The electron microscope is perhaps the most powerful resolution in the microscope, it can even distinguish a single atom. However, electron microscopy cannot be used for the observation of living cells because electrons can damage the observed sample. The research team led by Professor Mehmet Fatih Yanik of MIT has proposed a new plan to overcome this problem. Yani et al. Wrote in the October Physical Review A-Rapid Communications magazine that the use of quantum mechanics measurement technology can allow electrons to sense the observed object at a long distance, thus avoiding damage to the electronic sample. This non-invasive electron microscope can reveal the basic problems of life and matter. It enables researchers to observe the molecules in a living cell. If successful, this microscope can overcome the basic flaw of the electron microscope proposed by Nobel Prize winner Dennis Gabor in 1956: the medium observed damaged the sample.
Electron microscopes use electron beams instead of beams to image samples. The resolution of the electron microscope image is 0.2-10 nm, which is 10-1000 times that of the traditional optical microscope. The electron microscope can magnify the sample two million times, while the maximum magnification of the optical microscope is 2000 times.
However, biologists have been unable to observe living specimens with such a powerful electron microscope.

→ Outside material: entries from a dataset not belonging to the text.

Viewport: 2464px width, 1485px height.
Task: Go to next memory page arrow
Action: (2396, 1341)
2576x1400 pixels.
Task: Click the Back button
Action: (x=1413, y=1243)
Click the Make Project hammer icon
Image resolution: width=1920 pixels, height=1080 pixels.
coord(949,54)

Because the electron beam will destroy the sample. When imaging with an electron microscope, a sample received a radiation dose equivalent to the amount of radiation released by a 100,000-ton equivalent hydrogen bomb exploding 30 meters away. When exposed to this high-energy electron beam, the structure of biological specimens will quickly collapse, some chemical bonds will be modified or other structures will be destroyed.
Although there is currently a special container that can store the sample in a high-vacuum water environment, it has also reached the demand of electron microscope observation, but before using the existing electron microscope to observe biological samples, the sample needs to be stored or frozen by chemical methods These methods can kill cells.
In the initially envisaged quantum mechanical device, the electron beam does not directly hit the object under observation. Instead, an electron beam can fly around one of the two rings arranged one above the other. The two rings are placed close enough so that electrons can easily jump between them. However, if an object (such as a cell) is placed in the middle of two rings, then it will prevent electrons from jumping and the electrons will be confined to one ring. This device can scan one pixel (pixel) of the sample at a time, and combine these pixels to make an image of the entire sample. But whenever the electron is captured, the system will display a black pixel in that place.
Although there are still some technical difficulties (such as preventing the interaction of imaging electrons with electrons in the microscope metal) that requires breakthroughs, Yanik believes that the resolution of this new microscope can eventually reach a few nanometers. This level of resolution allows scientists to observe the situation of molecules in living cells, such as the activity of enzymes in living cells, or even construct a single nucleic acid molecule map of DNA.